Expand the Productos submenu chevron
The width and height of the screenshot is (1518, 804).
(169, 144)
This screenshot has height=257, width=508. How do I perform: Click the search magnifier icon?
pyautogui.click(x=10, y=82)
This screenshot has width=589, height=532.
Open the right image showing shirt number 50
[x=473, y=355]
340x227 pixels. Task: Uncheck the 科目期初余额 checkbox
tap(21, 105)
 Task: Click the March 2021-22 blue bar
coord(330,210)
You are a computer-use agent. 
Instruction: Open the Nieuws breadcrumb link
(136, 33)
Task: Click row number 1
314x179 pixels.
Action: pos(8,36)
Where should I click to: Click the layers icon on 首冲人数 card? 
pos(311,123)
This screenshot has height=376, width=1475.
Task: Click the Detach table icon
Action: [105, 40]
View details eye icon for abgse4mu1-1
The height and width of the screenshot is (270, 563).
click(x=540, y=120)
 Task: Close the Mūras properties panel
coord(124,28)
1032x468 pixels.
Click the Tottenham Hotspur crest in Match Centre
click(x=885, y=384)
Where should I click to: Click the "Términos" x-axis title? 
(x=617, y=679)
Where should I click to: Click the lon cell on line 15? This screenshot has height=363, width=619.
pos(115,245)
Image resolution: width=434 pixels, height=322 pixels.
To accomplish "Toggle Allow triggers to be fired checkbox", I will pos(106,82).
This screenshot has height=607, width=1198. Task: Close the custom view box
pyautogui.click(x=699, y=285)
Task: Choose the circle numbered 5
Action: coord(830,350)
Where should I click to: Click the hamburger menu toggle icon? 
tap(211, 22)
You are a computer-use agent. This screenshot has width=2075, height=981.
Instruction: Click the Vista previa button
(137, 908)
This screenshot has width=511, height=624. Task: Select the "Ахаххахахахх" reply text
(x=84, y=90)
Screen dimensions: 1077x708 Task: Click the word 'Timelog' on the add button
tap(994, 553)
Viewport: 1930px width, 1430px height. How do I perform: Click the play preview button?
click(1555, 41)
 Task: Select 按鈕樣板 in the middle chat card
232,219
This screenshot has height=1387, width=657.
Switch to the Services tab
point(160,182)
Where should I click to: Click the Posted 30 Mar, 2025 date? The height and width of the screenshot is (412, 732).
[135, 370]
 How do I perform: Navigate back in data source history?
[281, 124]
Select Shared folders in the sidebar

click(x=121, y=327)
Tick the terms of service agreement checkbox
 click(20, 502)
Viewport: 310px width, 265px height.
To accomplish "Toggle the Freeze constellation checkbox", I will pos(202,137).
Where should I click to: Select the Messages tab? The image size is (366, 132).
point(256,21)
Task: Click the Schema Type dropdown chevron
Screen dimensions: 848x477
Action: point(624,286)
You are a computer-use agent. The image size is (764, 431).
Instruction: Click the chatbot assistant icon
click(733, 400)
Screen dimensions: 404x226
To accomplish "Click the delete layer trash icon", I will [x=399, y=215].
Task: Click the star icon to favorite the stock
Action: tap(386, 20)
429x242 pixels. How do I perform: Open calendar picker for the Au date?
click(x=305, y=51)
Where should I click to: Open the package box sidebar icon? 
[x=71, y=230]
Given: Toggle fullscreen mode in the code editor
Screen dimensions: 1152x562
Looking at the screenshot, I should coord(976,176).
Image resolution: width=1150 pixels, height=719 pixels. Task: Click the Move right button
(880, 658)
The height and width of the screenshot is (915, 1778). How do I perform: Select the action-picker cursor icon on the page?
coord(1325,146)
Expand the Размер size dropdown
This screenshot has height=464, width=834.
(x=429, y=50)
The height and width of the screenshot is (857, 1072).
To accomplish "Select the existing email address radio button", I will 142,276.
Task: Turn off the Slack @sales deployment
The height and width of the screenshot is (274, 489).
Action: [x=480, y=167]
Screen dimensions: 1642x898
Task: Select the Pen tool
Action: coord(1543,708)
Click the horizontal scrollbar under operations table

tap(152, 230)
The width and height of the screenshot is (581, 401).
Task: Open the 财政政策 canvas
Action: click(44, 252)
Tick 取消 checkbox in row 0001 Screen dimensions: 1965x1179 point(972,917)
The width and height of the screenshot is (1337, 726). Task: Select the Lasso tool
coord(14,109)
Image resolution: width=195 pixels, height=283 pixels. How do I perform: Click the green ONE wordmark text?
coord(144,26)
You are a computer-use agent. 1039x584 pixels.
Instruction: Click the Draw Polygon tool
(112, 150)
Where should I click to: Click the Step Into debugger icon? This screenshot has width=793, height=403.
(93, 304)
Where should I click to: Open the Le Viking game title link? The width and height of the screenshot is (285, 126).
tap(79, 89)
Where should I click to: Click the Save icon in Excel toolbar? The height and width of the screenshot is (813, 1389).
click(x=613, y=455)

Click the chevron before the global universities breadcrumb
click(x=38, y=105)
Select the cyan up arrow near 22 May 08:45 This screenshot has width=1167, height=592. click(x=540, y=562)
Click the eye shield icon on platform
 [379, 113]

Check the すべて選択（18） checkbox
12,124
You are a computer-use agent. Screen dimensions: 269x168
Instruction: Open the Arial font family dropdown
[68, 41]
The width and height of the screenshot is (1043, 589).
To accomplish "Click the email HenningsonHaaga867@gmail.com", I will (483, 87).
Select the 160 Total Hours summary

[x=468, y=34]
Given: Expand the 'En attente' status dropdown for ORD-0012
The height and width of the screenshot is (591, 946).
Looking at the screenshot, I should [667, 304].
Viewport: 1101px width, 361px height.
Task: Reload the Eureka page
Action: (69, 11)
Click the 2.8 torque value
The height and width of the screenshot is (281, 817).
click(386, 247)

▶ STATED PROBLEM: Please convert the data from the line containing "This screenshot has width=511, height=624." down to the line containing "click(1555, 41)", both included, into a two-column CSV headed instruction and response. Each row holds one instruction and its response, each in a single quoted field with line breaks turned into spaces.

▶ THE OUTPUT:
instruction,response
"This screenshot has width=511, height=624. Task: Select the ""Ахаххахахахх"" reply text","(x=84, y=90)"
"Screen dimensions: 1077x708 Task: Click the word 'Timelog' on the add button","tap(994, 553)"
"Viewport: 1930px width, 1430px height. How do I perform: Click the play preview button?","click(1555, 41)"